Namaz kıldıktan sonra odamdan çıktım. Rotam belliydi. Babamın çalışma odası. Sessiz ama kendimden emin adımlarla yürüyerek, kapıya doğru yanaştım. Hafifçe eğildiğimde kapı açılmıştı. Babamın kasasına doğru giderek şifre kısmı gelince duraksadım. Daha önce şifresi annemle evlendikleri tarihti ama o şifreyi değiştirdiğine emindim. Aklıma hiç bir şey gelmiyordu kısaca odasında, kitaplarında göz gezdirsem de bir seçenek bulamıyordum ki aklıma gelen tarihi hemen girdim. Ağabeyimin doğum tarihiydi. Yanlıştı ve son hakkımdı. "Off." dedim mırıldanarak. Biraz daha düşündükten sonra ağabeyimin odasının bu odanın tam karşısına taşındığını düşünerek ağabeyimin öldüğüm tarihe karar kıldım.

Evet açılmıştı! "Evet!" biraz yüksek çıkan sesimle kendi kendime kızdım. Birazdan yakalanacaktım ve sesim yüksek çıkıyordu. Gerçekten kaşınıyordum. Kasanın içinde duran annemin kimliğinin altındaki kimliği aldım başka bir şey almama gerek yoktu.

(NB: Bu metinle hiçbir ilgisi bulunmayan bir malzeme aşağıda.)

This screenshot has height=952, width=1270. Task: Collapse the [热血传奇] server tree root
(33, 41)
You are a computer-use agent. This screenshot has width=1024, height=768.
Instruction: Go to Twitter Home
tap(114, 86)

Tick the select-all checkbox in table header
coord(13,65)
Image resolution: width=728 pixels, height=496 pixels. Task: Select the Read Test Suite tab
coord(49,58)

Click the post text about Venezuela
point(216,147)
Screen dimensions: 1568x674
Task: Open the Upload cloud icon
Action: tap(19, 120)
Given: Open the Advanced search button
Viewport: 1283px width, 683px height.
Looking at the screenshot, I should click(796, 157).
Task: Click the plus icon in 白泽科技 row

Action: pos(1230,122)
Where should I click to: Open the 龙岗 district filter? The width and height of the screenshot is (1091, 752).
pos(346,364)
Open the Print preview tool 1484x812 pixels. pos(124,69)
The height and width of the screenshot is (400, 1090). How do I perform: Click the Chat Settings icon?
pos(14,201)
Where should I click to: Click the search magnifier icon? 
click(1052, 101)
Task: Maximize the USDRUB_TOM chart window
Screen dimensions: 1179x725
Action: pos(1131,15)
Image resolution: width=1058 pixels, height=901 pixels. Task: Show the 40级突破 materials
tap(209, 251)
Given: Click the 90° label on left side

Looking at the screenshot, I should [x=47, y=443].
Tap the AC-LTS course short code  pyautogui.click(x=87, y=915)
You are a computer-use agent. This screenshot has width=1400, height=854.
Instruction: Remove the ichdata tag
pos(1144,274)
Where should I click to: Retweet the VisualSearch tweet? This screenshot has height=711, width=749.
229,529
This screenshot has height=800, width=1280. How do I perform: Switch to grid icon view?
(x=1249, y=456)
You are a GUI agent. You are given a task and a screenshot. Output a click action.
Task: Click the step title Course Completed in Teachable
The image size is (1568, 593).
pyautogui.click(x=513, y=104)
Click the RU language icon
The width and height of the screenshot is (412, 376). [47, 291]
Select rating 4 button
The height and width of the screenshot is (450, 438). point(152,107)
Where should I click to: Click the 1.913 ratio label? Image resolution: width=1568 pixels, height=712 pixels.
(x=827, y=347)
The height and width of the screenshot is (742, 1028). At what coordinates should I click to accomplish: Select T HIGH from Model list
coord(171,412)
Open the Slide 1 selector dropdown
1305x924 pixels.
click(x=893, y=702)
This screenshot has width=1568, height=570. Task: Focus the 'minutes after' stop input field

Odadan çıktığım gibi hızla odama girdim. Kimliğime sonunda kavuşmuştum. Üstümde bunun rahatlığını taşıyordum. Kimliğimi hemen bugün yanımda götüreceğim çantanın gizli cebine koydum. Artık kaçakçılara para dökmem de gerekmeyecekti. Çok fena rahatlamıştım. Açık olan tabletimden online olarak bilet almak için bir kaç site gezmiştim. Gürcistan üzerinden Rusya'ya otobüsle geçmek çok daha risksiz olacaktı. Bu yüzden uçak bileti almayı eledim. Rusya'nın sitelerine girerek kendime kalacak yer tuttum. Kalacak yerim olduğu için çok fazla bekletmezlerdi. Bilerek en iyi otellerin birisinden oda tutmuştum. Araba kiralamak da istiyordum ama oraya gittiğimde buna karar vermeyi düşündüm. Otelde rezervasyon yaptıktan sonra otelin adresini, oda numarasını kısaca otelle alakalı her şeyi küçük siyah deftere yazdım. Giderken yanıma telefonumu almayacaktım eğer alırsam beni bulmaları bir saatlerini almazdı. Rusya'ya gitmeyi başardığımda oradan telefon alacaktım. Bu yüzden telefonumda olan her şey arkamda kalacaktı.

Okulum, odam, yaşadığım şehir... Her şey burada kalacaktı. Sayılı anıyı, sayılı kişiyi özleyecektim. Ama bu şehri özlemeyecektim.

Eşyalarıma bakarak birazdan kahvaltıya inerken giyeceğim kıyafetleri çıkarttım. Çeyiz alışverişi için annem yeni kıyafetler aldığını söylediği için eşyalarımdan seçmemiştim. Saat kahvaltı saatine yaklaştığı için konaktan sesler gelmeye başlamıştı. Babam birazdan uyanacaktı ve ilk işi tarlaları denetlemek için konaktan çıkmak olacaktı. Annem babam uyandıktan 20 dakika sonra uyanarak bol köpüklü küvetine girecek sabah haberlerini tabletinden okuyup, duşunu tamamladıktan sonra çıkacaktı.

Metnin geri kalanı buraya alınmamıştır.